━━━━━ Excerpted passage ━━━━━

The new Government wants to be seen to be re-invigorating the NHS, but its chief executive is keen to avoid further costly re-organisation. Isn't it frustrating, Andrew Davidson asks him, working to an agenda over which he never has full control?
They call it one of the toughest management jobs in Britain. One million-plus workforce, £34 billion budget, constant political pressure, incessant media attention, your business literally a matter of life and death to many of your customers.
Yet ask most people to name the current chief executive of the National Health Service - which celebrates its 50th anniversary in July - and they will give you a blank look. Even after the flurry of pre-Christmas publicity over the Government's White Paper on health, The New NHS, few people outside the service are any the wiser. Alan who? Leading from the front is not, it seems, a likely characteristic of NHS bosses.
Fair comment? Well maybe, retorts Alan Langlands in his soft Glaswegian brogue, refusing to rise to the bait. But leadership, he explains, comes in more forms than just the macho, riding-a-white-charger variety. 'Leadership in the health service,' he says, 'is about something more subtle than that. It's about influencing skills, about being able to understand the problems of working across professional boundaries, about releasing creative energy within organisations.' It is also, of course, supremely about consensus management, taking your people with you towards shared goals. It's a tough enough game when your 'people' include everyone from £120,000-a-year hospital bosses and heart surgeons to nurses and domestic cleaners earning less than a tenth as much; and it becomes even more difficult, some would say impossible, when your political masters keep moving the goal posts.

━━━━━

■ **Instructions**:
A. Rewrite everything in the NHS profile from "They call it" down to "of NHS bosses.", putting "puzzled look" in place of "blank look".
B. Extend the NHS profile onward from its final sentence.
The rows after this point play no part in the work here.

━━━━━ Excerpted records ━━━━━

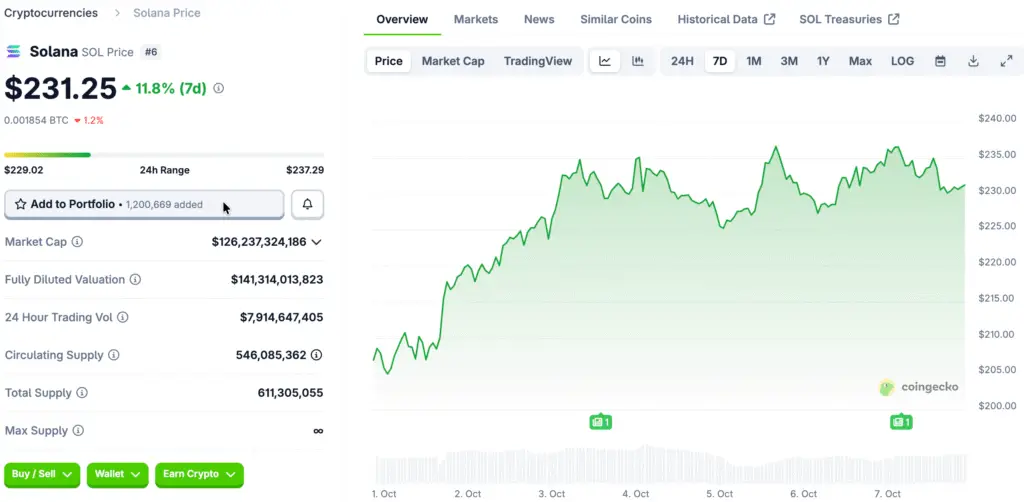Open the calendar date range picker

[940, 61]
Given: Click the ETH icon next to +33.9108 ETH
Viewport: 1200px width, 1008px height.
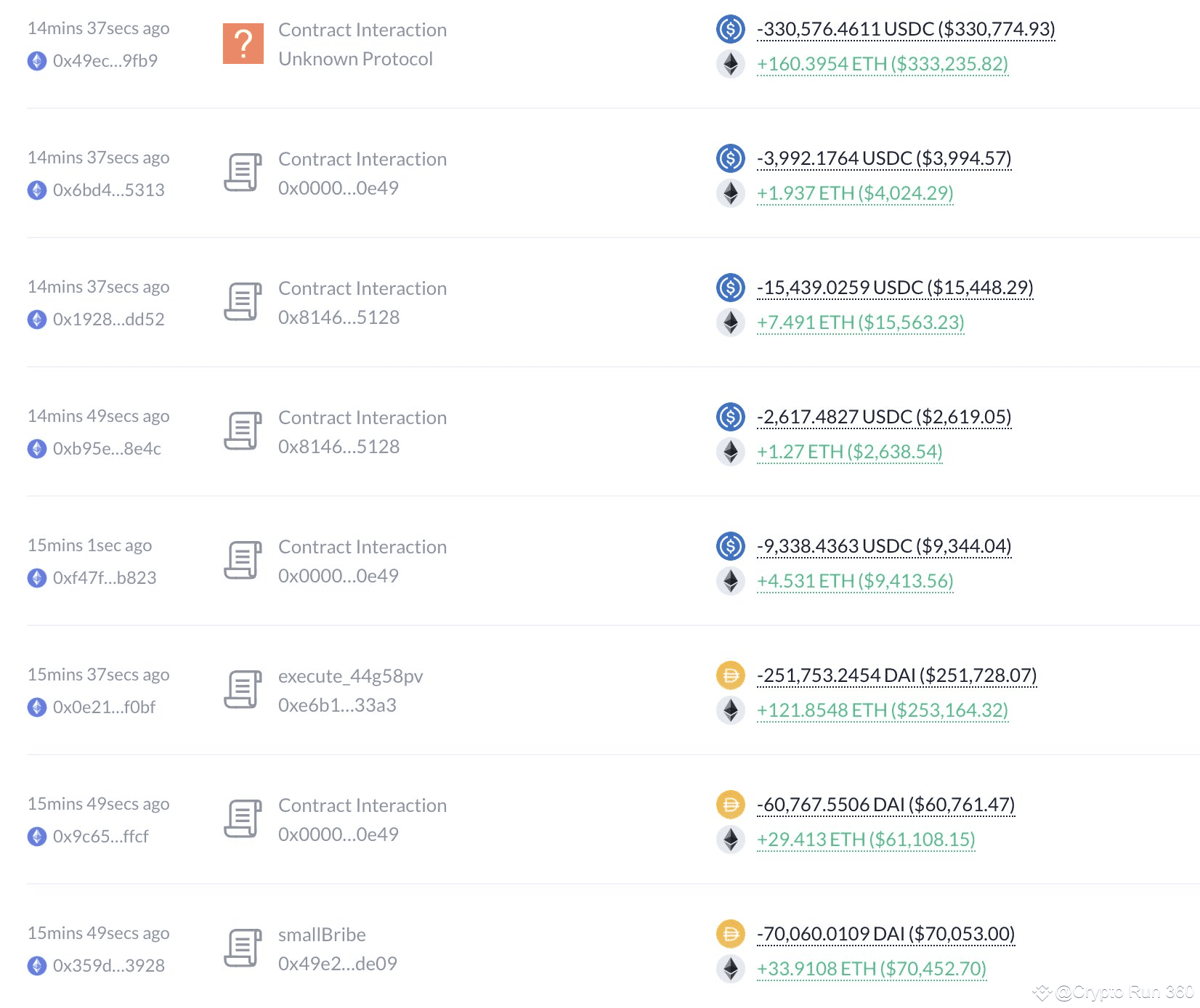Looking at the screenshot, I should tap(731, 969).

━━━━━

■ **Results for each task**:
A.
They call it one of the toughest management jobs in Britain. One million-plus workforce, £34 billion budget, constant political pressure, incessant media attention, your business literally a matter of life and death to many of your customers.
Yet ask most people to name the current chief executive of the National Health Service - which celebrates its 50th anniversary in July - and they will give you a puzzled look. Even after the flurry of pre-Christmas publicity over the Government's White Paper on health, The New NHS, few people outside the service are any the wiser. Alan who? Leading from the front is not, it seems, a likely characteristic of NHS bosses.

B.
But if the pressure of managing Europe's biggest workforce is weighing heavily on Langlands' shoulders, he doesn't show it. Tall, broad and greying with a warm smile and a cautious, inquisitive manner, he gives off the kind of calm reassurance that comes from years of experience of dealing with people. When we meet, before Christmas at the Department of Health in Whitehall - he splits his week between London and the NHS Executive head office in Leeds - he shows few signs of any White Paper nerves.
He sits at the end of the table in a conference room across from his office, shirtsleeves on the table, cup of tea in front of him next to a pile of photocopies, his pudgy features set firm in thoughtful concentration.
There are no airs and graces, just a pragmatic stolidity that reminds you of how the old-style trade union leaders used to conduct themselves.
The reforms outlined in the White Paper - giving family doctors a greater say in how health services are bought and scrapping the half-hearted attempt to create an internal market in the NHS - are believed to have Langlands' mark stamped upon them. No one is quite sure yet how far-reaching the changes are going to be, but already it appears as if two potentially conflicting aims have been met: the Government's desire to look like it is radically re-invigorating the NHS, and Langlands' desire not to get the service involved in any more costly re-organisation.
So, business as usual after the latest reforms? 'I have got my aims,' he says, his eyes twinkling, 'like providing better health and better services, and I also have my management agenda: to follow a coherent policy, to strengthen the scientific and educational base of the health service, and to improve the capability of management, especially local management.
If I can keep faith with these things, it doesn't matter to me too much what the structure is, but it does matter that we don't spend too much time taking our eye off the ball going through another process of restructuring and upheaval. I think the new government is very clear about that. The last thing the NHS needs is another huge organisational change.'
On which point, most people are agreed. The previous set of changes, ushered in with full public relations pizzazz by Kenneth Clarke at the end of the '80s, were among the most radical ever imposed on the NHS, instituting a split between purchasers and providers of health services and creating a raft of semi-autonomous trusts to manage their own affairs.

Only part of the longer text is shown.